Film? Yup, film. It was duller than the VHS. But I thought that made it look more like film. The VHS version had a lot of color in it - maybe too much color. Like any second-generation VHS image, there was a kind of black outline around the moving objects. The VCD didn't have this problem (or at least, much less than the VHS version).

In fact, the area where I thought the VHS version was better was that it (obviously) didn't have pixalated blocks. The VCD version did - BUT ONLY where I turned up the color and brightness on the TV monitor. And even then, the VCD blocks only showed-up as the images was fading in. In regular TV color mode, I didn't really notice the digital blocks.

Has anyone else looked at these formats side by side? What was your conclusion?

.................. WHAT I TESTED ON: Sony Hi8 captured video from Hi8 tape

Captured with s-Video wire to Pinnacle DC10+ at 4:1 compression

Output to AVI using Huffyuv lossless codec

Conversion to MPEG-1 using TMPGenc beta 12a (Video-CD NTSC MPEG-1 352x240 29.97fps CBR 2520kbps, Layer-2 44100Hz 224kbps)

Burned to Verbatim CD-RW using WinOnCD 3.7

Viewed on Sony Wega TV in picture and picture mode (side-by-side, equal size)

..................

-- Thumper Strauss (thumperstrauss@hotmail.com), January 06, 2001

Answers

gdhsrdg

-- Matthew adam Overs (Matty16511651@hotmail.com), January 07, 2001.

Thumper

Good report - but I think your TMPGEnc settings did not produce a true-VCD. VCD CBR should be 1150kbps if I remember correctly. This would likely affect the result.

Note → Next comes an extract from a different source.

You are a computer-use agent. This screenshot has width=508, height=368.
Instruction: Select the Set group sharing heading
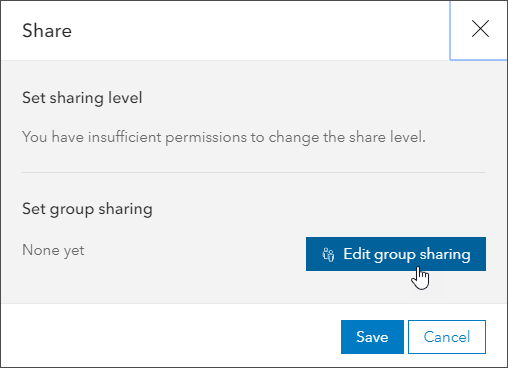pyautogui.click(x=87, y=209)
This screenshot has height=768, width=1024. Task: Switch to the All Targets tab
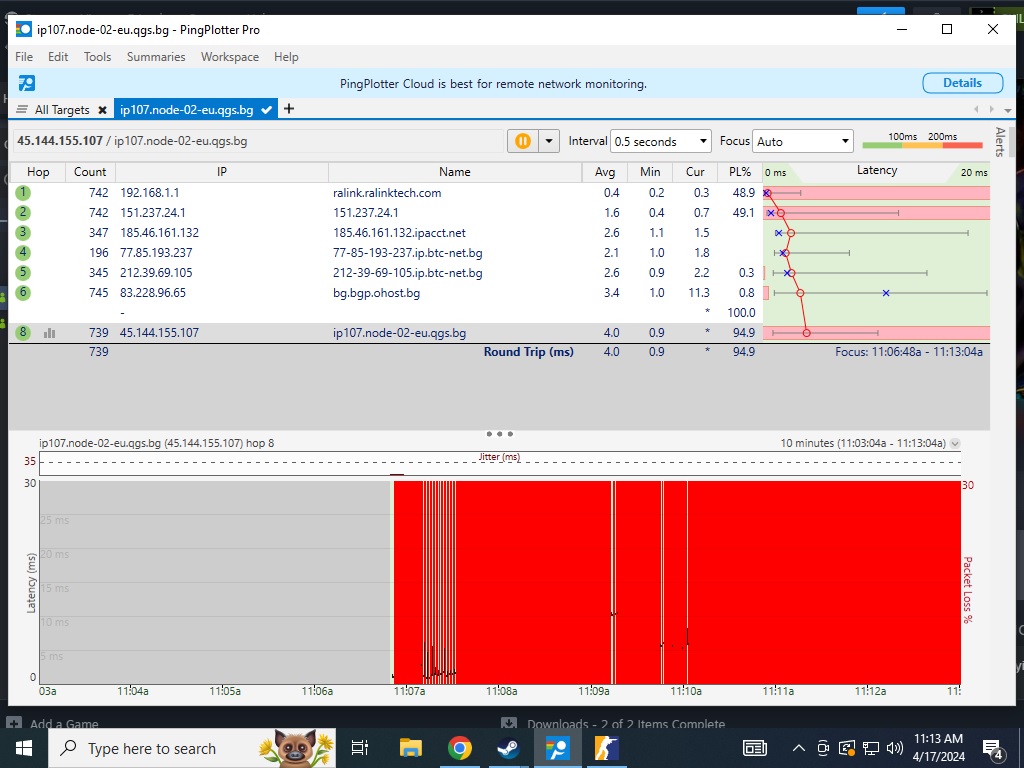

-- Guy Nicholson (madwaptap@yahoo.com), January 11, 2001.


Guy, you're right that I should have probably said XVCD instead of VCD. My mistake. However, the bottom line results in still the same: I was able to play a recordable CD on a DVD player with very good results - better than VHS (imho).

-- Thumper Strauss (ThumperStrauss@hotmail.com), January 12, 2001.

i burned video to VCD using Toast 5 on an iMac and exported the same video to VHS. one problem is Toast 5 VCD encoding is at 320X240 making the VHS look much better and my DVD player is very picky about CDRs

-- Twick Insisted (no@spam.com), July 24, 2001.

Cool Comparison! TMPGenc is definently the best encoder around and it is free! My friends and I are very good Mac OSX programmers and we have talked to Tsunami about porting TMPGenc over to the Mac. We are working on it right now. I have been making VCDs and SVCDs for a while (Ever since I bought my APEX DVD Player). If your player supports SVCDs, ditch VCD. Using two pass VBR in TMPGenc you can scrunch a 55 min video clip to a CDR at DVD quality. Normally, you can only fit around 40 min. SVCD is not as rigid of a standard (VBR) as VCD and supports more features (Link Menus, Multiple Audio Tracks, up to four subtitles, etc.). I have a well trained eye for video artifacts and clearly understand how the video is represented on a television. I can't tell the difference between a well wncoded SVCD and a DVD. The only downside is the storage of a CDR, but you would run into that same problem with a VCD.